*** Task input ***
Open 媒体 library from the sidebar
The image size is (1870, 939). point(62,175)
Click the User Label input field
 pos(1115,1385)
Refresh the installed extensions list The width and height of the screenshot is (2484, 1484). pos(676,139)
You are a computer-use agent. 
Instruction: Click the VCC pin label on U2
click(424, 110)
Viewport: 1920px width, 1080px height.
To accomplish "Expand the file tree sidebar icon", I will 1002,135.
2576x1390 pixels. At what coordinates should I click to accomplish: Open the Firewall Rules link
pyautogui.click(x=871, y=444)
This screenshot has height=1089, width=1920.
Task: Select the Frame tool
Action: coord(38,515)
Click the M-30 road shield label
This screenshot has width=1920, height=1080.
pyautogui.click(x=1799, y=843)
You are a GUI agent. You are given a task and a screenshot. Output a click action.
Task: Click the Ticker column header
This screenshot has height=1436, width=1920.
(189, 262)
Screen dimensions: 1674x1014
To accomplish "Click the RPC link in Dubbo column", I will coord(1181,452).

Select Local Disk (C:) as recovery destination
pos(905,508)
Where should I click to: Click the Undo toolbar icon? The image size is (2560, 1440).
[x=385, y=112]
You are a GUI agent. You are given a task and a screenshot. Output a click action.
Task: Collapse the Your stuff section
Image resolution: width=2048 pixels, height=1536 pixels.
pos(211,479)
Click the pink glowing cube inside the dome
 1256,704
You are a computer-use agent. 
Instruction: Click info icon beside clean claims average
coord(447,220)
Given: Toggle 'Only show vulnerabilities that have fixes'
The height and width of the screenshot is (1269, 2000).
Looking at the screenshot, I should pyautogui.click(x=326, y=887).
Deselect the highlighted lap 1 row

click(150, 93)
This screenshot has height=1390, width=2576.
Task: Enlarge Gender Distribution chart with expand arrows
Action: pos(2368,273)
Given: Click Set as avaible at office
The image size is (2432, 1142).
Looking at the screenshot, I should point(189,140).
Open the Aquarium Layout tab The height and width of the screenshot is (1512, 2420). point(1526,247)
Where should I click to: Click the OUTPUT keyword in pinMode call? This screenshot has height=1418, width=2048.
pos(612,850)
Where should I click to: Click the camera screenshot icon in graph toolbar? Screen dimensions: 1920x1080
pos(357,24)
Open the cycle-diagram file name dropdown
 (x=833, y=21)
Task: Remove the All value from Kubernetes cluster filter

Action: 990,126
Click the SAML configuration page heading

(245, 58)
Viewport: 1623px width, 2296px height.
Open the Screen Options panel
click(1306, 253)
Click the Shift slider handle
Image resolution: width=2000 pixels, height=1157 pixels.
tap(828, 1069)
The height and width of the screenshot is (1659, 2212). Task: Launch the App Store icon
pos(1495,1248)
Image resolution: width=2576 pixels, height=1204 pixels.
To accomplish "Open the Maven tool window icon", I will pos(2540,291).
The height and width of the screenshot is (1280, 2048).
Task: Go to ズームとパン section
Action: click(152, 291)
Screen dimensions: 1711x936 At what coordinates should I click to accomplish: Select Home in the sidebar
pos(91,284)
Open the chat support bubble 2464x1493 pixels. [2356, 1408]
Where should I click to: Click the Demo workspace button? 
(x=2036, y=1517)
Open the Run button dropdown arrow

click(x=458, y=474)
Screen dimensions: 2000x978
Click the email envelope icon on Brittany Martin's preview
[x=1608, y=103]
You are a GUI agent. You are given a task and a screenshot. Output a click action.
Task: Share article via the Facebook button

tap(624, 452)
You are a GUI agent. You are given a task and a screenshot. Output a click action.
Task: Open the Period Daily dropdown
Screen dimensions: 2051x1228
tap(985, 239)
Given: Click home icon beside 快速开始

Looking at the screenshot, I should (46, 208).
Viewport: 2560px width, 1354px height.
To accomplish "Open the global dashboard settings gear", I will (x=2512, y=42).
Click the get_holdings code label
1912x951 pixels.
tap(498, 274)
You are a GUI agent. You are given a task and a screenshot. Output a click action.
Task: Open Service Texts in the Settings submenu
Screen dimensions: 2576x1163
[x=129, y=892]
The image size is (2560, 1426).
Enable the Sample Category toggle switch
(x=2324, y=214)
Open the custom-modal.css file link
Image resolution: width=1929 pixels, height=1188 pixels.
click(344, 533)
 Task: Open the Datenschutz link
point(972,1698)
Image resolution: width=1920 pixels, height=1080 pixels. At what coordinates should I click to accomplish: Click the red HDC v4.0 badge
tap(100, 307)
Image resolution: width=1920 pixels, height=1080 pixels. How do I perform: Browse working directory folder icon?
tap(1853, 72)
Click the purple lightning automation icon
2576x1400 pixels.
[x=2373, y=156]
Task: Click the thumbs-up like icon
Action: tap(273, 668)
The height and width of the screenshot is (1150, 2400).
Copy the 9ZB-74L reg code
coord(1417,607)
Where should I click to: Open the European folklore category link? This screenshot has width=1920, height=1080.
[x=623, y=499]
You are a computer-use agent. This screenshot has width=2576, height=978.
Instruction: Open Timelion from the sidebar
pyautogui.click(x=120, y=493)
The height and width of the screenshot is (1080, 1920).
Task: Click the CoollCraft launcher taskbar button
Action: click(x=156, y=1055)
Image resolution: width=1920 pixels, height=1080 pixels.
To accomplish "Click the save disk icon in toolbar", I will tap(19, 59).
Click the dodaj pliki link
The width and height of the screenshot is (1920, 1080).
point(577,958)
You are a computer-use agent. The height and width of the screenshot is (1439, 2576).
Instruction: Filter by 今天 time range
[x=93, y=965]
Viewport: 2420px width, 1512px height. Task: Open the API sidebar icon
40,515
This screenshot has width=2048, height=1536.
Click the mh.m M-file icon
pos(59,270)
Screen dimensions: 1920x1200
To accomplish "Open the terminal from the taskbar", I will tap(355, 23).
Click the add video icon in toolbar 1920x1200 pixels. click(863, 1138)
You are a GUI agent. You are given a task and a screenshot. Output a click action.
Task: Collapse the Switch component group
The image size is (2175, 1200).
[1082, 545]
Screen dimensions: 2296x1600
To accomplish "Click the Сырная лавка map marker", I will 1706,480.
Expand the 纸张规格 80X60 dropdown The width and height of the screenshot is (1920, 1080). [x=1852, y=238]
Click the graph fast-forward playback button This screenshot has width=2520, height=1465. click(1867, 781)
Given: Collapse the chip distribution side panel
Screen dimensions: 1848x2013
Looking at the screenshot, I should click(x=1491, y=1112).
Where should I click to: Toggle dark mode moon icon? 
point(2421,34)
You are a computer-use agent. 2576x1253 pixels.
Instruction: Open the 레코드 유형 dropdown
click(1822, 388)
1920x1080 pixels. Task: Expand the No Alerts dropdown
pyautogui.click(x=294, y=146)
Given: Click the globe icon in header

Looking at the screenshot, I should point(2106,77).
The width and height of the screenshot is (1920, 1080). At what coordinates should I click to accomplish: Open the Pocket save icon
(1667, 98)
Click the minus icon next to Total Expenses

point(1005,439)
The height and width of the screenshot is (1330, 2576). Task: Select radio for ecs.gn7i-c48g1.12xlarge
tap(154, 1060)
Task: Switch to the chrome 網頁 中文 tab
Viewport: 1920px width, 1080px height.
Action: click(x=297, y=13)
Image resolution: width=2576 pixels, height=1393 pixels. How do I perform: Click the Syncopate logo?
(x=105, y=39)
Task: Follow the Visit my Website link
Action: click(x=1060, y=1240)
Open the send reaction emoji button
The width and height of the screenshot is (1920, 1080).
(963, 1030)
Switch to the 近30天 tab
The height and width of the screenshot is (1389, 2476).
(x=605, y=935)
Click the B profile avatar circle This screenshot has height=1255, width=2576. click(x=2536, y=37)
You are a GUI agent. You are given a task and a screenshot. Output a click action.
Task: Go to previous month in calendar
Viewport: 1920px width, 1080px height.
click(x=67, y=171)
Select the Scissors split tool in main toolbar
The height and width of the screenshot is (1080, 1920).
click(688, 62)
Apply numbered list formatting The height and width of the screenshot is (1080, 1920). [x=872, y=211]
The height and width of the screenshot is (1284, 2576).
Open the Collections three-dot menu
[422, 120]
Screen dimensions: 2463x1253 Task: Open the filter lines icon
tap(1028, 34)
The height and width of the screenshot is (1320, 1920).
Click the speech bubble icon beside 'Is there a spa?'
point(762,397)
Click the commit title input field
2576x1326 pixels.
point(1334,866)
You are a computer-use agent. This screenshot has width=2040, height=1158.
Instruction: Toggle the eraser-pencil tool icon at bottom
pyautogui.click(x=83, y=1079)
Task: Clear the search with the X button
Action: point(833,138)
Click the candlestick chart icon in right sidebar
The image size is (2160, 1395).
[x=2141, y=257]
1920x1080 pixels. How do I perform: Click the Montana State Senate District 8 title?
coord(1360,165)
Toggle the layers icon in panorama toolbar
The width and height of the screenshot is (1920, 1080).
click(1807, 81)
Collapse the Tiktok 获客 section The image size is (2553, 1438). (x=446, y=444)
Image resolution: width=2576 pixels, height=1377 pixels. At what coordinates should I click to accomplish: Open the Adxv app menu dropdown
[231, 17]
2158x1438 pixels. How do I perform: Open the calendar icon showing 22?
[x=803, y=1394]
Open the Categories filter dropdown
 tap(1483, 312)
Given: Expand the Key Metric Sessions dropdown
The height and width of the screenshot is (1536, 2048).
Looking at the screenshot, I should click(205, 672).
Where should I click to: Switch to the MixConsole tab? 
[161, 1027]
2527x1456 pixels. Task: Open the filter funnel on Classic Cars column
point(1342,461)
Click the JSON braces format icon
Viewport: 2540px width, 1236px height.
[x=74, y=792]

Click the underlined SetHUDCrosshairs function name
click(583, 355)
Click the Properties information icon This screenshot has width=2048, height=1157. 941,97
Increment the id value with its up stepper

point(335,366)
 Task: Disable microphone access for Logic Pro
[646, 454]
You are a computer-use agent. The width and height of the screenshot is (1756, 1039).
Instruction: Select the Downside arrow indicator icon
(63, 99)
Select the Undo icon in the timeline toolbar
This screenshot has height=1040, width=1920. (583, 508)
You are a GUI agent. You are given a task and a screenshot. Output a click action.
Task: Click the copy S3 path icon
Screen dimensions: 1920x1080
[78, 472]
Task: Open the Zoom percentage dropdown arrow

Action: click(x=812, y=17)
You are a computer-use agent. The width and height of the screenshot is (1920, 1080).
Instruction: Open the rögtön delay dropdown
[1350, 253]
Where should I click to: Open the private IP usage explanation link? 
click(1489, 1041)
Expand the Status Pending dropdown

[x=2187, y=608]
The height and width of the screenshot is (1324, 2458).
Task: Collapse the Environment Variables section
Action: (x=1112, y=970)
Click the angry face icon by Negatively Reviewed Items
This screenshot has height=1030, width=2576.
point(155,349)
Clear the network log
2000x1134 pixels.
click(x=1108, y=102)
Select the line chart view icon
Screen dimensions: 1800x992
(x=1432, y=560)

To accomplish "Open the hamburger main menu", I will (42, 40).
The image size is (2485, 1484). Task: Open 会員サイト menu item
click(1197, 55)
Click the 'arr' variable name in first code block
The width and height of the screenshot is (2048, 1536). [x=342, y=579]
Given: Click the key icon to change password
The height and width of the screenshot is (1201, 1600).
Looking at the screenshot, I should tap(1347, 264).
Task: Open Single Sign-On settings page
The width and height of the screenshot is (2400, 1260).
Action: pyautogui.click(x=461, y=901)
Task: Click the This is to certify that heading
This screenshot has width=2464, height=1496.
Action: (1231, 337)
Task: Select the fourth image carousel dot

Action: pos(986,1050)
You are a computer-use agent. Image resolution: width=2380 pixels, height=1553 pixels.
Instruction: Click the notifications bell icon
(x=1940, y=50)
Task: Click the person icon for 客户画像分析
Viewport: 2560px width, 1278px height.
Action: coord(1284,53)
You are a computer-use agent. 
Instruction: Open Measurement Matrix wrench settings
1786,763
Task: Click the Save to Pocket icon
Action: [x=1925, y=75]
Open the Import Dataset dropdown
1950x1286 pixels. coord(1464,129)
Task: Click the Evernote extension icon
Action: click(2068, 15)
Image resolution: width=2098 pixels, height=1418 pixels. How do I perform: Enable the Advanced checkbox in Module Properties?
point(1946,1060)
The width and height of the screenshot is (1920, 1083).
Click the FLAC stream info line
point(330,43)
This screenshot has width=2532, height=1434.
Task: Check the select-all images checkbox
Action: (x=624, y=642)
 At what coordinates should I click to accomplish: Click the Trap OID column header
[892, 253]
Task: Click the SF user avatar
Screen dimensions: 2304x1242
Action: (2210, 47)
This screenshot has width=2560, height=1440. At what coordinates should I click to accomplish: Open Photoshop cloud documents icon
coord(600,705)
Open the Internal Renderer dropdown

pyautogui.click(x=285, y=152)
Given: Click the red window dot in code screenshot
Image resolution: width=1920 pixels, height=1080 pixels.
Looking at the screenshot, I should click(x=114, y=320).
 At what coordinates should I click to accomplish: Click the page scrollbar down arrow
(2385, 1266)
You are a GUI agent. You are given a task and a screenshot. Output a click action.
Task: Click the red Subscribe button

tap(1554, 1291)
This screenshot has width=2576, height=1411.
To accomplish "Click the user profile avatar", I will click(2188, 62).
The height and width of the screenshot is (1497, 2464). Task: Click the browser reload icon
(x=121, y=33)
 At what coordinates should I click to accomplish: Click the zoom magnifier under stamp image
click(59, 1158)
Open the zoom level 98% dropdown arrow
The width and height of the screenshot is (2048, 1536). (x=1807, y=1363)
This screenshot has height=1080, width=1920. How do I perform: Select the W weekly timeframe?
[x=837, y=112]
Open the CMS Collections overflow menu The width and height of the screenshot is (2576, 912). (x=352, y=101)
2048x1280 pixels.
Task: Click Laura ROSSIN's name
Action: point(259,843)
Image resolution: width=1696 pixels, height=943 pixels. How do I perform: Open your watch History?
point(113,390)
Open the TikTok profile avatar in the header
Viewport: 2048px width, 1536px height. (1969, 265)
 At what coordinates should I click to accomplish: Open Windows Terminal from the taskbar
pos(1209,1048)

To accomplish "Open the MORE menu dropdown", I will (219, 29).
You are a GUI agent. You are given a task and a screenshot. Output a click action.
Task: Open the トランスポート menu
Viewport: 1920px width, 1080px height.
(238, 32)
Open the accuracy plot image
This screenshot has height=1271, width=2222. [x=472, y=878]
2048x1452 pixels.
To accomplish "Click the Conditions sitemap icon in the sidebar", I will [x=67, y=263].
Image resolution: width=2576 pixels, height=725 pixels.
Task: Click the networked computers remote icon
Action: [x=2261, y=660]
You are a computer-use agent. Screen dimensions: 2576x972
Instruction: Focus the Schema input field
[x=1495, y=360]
***
- **Work task**
Answer with a number alone. It should equal the count of lines in the entries that hold "list".

- **Reply to the task**
2